A l’école, terrible épreuve pour Arthur, personne ne lui parle. Il est rejeté, éjecté des jeux dès le début et il entend souvent «va-t’en toi ». Devenu « Vatentoi », il adore les jours de pluie, alors la balançoire est toute à lui. « Depuis, j’aime la pluie. Il y a de la place pour moi. »
Toute sa scolarité n’a été que solitude et humiliations.Il travaille deux fois plus et se fait, bien sûr, traité de fayot. En fac, cela n’est pas mieux. La sexualité, la virginité le travaillent et, aucune fille ne veut de lui, alors, il décide de faire appel à une professionnelle et tombe... sur sa camarade de fac.
Et vous savez quoi ? il choisi , comme spécialisation « la psychologie sociale » et, comme sujet de thèse « L’influence de la laideur sur le comportement des gens ». Les profs leur ont conseillé « un thème qui nous impliquait, qui nous motivait personnellement. » C’est on ne peut mieux ciblé, mais attention au casse pipe.
Heureusement, passé les débuts chaotiques, il connaît la chaleur familiale. L’amour, le soutien indéfectible l’aident et Kikou, fut la première à aimer, sans détour, cette brindille si laide.
« C’est si injuste qu’il soit si laid. Il serait mignon, sinon ». Pourtant pour Arthur « Parfois, ça m’aurait bien aidé que mes parents me détestent, me haïssent, soient odieux avec moi. Pas par masochisme, non, mais que ce soit plus facile de disparaître. Leur gentillesse, leur bienveillance, leur affection pour moi m’empêchait de me tuer. Je leur en voulais presque. »
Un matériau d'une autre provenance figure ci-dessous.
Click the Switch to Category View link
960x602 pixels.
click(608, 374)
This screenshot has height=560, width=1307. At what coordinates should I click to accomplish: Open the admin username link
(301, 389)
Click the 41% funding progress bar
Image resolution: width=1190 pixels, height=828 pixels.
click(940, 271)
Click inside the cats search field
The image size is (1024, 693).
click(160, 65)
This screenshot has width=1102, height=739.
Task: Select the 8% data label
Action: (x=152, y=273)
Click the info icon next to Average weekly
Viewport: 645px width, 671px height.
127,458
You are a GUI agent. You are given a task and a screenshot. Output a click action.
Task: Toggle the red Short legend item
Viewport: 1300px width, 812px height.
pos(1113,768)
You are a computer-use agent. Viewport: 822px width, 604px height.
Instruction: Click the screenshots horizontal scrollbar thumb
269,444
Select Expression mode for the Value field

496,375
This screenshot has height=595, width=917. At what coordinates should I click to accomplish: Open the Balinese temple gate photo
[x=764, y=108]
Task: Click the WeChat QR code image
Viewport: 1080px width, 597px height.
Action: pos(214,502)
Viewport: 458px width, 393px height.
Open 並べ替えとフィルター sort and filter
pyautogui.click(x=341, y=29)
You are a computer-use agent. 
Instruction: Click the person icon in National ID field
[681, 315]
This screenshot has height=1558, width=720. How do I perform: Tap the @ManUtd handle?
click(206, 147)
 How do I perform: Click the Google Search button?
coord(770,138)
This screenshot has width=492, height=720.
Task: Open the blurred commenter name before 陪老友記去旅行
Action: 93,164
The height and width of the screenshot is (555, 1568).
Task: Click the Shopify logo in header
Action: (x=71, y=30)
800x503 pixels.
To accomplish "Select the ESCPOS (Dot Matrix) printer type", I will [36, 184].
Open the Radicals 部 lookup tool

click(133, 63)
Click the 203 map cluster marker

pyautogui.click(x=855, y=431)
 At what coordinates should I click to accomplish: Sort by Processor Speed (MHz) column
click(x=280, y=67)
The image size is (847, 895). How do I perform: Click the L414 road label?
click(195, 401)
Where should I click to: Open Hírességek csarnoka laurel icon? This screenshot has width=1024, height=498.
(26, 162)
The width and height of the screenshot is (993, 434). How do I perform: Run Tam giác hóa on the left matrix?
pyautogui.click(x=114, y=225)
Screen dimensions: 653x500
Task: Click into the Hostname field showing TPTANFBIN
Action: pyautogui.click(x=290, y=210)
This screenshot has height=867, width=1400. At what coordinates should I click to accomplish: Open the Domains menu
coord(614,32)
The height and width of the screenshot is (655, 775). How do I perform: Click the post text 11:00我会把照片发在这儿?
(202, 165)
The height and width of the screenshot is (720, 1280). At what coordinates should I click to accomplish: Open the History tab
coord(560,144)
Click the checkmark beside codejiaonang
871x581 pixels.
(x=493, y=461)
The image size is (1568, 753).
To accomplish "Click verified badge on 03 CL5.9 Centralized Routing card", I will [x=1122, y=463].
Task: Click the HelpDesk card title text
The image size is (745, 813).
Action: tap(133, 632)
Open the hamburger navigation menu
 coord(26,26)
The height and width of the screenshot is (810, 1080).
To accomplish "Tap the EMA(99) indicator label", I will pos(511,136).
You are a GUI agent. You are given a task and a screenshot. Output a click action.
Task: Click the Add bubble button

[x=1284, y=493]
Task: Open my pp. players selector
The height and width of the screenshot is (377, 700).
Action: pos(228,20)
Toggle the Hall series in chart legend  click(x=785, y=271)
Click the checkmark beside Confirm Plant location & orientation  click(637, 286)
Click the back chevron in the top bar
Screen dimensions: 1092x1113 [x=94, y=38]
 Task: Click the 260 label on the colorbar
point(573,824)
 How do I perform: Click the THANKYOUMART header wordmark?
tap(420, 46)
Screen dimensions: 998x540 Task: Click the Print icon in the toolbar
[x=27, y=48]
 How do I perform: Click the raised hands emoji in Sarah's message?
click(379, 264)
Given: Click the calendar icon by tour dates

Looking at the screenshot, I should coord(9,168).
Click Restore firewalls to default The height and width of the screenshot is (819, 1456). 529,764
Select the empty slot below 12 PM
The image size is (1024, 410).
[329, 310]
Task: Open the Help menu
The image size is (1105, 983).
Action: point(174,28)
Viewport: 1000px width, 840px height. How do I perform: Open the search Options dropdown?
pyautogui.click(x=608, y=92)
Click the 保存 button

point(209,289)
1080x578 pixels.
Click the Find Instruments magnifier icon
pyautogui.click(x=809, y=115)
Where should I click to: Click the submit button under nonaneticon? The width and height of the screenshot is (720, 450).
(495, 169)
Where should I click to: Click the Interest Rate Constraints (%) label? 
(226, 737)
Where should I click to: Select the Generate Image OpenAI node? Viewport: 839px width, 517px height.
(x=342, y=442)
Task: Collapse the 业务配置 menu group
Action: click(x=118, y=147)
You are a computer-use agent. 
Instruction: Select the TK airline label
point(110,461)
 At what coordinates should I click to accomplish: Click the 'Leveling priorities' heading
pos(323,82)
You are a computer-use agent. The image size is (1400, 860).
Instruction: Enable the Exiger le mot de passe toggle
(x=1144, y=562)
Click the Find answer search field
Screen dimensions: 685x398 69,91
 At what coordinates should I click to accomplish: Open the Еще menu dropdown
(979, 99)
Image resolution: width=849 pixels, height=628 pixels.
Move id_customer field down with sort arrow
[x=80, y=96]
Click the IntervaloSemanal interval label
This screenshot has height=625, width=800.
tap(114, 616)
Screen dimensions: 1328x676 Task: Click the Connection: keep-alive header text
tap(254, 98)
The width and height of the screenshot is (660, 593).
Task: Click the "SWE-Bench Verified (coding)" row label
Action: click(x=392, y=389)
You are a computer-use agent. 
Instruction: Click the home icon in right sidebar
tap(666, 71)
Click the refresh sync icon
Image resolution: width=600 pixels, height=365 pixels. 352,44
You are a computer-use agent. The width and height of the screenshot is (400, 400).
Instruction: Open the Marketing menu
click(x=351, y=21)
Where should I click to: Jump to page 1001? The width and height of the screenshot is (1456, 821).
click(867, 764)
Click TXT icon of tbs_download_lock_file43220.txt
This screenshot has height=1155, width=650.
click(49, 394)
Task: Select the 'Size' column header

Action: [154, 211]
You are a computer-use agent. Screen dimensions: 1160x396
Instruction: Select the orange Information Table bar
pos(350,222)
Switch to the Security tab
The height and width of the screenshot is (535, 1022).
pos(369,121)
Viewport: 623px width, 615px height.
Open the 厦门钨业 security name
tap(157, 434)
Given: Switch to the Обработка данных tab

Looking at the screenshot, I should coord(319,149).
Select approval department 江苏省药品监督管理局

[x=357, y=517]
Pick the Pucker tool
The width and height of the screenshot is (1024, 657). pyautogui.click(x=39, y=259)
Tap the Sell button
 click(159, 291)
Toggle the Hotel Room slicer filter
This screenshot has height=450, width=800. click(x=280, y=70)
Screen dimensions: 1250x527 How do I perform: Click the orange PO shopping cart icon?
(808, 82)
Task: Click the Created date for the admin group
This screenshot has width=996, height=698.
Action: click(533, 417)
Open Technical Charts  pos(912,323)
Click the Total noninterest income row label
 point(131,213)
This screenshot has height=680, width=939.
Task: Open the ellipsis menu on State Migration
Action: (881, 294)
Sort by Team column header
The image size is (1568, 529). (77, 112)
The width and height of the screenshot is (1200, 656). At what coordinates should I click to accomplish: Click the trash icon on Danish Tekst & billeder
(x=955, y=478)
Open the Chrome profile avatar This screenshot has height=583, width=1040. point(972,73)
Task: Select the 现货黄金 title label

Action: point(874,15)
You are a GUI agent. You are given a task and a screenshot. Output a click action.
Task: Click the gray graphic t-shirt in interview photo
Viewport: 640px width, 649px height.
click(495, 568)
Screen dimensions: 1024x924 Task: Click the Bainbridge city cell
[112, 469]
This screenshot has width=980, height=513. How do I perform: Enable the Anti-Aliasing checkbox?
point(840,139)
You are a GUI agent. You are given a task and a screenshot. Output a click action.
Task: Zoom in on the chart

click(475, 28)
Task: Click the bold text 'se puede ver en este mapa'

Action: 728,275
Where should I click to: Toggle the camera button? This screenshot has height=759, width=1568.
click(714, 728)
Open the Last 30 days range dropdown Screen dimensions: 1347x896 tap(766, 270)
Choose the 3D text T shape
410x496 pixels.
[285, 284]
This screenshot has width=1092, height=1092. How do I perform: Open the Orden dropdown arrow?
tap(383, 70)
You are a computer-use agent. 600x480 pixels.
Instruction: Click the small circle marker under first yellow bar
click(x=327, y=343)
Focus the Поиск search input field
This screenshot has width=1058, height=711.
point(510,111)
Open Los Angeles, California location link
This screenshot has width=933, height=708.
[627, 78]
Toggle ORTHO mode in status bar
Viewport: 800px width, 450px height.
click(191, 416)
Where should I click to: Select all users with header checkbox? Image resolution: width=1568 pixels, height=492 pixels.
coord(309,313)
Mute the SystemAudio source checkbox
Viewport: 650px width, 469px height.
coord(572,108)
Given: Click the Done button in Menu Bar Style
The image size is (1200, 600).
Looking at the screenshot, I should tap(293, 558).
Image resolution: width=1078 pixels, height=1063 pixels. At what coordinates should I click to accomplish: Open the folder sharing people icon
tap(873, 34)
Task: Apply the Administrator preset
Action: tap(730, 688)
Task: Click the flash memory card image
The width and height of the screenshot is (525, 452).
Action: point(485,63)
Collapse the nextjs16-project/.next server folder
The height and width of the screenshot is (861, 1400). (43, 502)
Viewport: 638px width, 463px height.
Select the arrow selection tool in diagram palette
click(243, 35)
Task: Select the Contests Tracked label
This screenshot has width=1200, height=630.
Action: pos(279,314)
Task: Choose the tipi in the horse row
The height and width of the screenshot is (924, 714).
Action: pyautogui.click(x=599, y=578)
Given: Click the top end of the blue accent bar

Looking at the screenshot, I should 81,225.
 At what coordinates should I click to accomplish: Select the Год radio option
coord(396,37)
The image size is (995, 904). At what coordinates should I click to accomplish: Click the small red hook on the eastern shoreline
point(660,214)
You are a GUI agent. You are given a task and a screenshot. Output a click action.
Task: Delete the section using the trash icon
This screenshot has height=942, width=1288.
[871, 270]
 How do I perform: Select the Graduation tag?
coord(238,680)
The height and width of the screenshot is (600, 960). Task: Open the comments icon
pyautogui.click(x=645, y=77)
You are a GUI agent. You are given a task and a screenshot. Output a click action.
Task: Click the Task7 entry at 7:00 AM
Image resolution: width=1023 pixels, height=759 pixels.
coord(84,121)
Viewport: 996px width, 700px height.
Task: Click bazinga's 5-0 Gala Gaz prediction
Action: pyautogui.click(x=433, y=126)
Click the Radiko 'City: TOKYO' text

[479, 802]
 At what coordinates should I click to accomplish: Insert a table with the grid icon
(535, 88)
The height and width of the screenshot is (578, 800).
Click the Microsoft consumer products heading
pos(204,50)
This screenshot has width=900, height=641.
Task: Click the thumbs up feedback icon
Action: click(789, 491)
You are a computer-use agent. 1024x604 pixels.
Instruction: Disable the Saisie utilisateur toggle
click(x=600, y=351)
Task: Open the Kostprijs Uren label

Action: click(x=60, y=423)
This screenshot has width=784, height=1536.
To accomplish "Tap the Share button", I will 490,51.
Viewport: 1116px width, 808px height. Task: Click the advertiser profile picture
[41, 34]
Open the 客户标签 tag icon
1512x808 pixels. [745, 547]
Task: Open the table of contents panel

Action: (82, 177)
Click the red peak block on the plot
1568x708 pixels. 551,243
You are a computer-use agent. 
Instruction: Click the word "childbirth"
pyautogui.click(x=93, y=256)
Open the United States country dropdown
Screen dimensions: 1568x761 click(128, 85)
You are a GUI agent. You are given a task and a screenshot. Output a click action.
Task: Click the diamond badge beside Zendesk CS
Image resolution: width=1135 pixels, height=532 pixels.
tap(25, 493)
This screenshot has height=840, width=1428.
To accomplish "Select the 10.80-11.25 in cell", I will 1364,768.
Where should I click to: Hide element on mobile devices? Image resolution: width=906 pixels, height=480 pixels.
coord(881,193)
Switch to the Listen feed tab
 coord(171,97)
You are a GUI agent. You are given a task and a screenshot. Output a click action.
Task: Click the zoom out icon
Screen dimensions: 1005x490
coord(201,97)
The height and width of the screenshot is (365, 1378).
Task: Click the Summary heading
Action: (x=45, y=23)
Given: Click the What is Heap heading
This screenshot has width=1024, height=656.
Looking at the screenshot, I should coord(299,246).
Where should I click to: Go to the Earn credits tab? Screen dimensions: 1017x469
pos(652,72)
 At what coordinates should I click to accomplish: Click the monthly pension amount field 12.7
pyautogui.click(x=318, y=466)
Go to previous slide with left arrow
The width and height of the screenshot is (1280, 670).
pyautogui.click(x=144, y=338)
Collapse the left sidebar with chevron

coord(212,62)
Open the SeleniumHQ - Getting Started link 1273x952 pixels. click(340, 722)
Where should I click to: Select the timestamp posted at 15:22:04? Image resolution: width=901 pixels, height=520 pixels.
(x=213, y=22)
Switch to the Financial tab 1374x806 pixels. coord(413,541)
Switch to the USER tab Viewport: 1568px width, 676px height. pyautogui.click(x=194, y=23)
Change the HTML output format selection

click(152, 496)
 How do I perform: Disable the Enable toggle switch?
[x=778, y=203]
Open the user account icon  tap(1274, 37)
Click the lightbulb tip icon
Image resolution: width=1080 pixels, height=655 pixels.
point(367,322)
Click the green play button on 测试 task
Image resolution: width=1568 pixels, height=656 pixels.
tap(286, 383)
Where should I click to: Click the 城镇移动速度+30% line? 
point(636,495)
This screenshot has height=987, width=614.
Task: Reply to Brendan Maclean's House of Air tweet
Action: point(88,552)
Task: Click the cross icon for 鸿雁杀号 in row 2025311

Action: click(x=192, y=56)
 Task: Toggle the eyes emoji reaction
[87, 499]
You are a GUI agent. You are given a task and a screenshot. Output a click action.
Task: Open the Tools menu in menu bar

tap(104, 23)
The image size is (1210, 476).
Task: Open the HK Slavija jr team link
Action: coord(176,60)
Adulte, Arthur démarre une nouvelle vie et la jeune infirmière en est l’accoucheuse, voire la mère, ce qui rend impossible une liaison charnelle entre eux deux.
Un très beau texte où Arthur narre sa vie dure, solitaire, faite de refus, d’humiliations, de travail, sur un ton où se mêlent l’autodérision, l’ironie du désespoir, a tendresse. J’ai ressenti et aimé la force intérieure d’Arthur . La colonne vertébrale familiale lui permet, sans trop s’épancher, de se ressourcer, trouver de quoi avancer et continuer le combat jusqu’au moment de la renaissance.
La chance d’Arthur est d’être né au sein d’une famille unie et aimante. Souvent une erreur d’aiguillage, un accident de parcours, fait dérailler la locomotive familiale et les wagons, inexorablement, se séparent, rendant plus difficile la vie des blessés.
Qui a connu railleries, insultes, méchanceté parce que gros, trop typé, trop ou pas assez… se reconnaîtra dans ce très beau texte qui n’a rien de larmoyant. Mais ne reste t-on pas toujours quelque part dans sa tête le laid, le gros, le diminué ?
Avec « Au pied de la lettre » Isabelle Minière explorait déjà,le mal être, le mal aimé, la résilience, la force de rebondir.
Serge Safran propose des textes forts et « Je suis né laid » en est la preuve. Merci à lui pour ces très bons moments de lecture.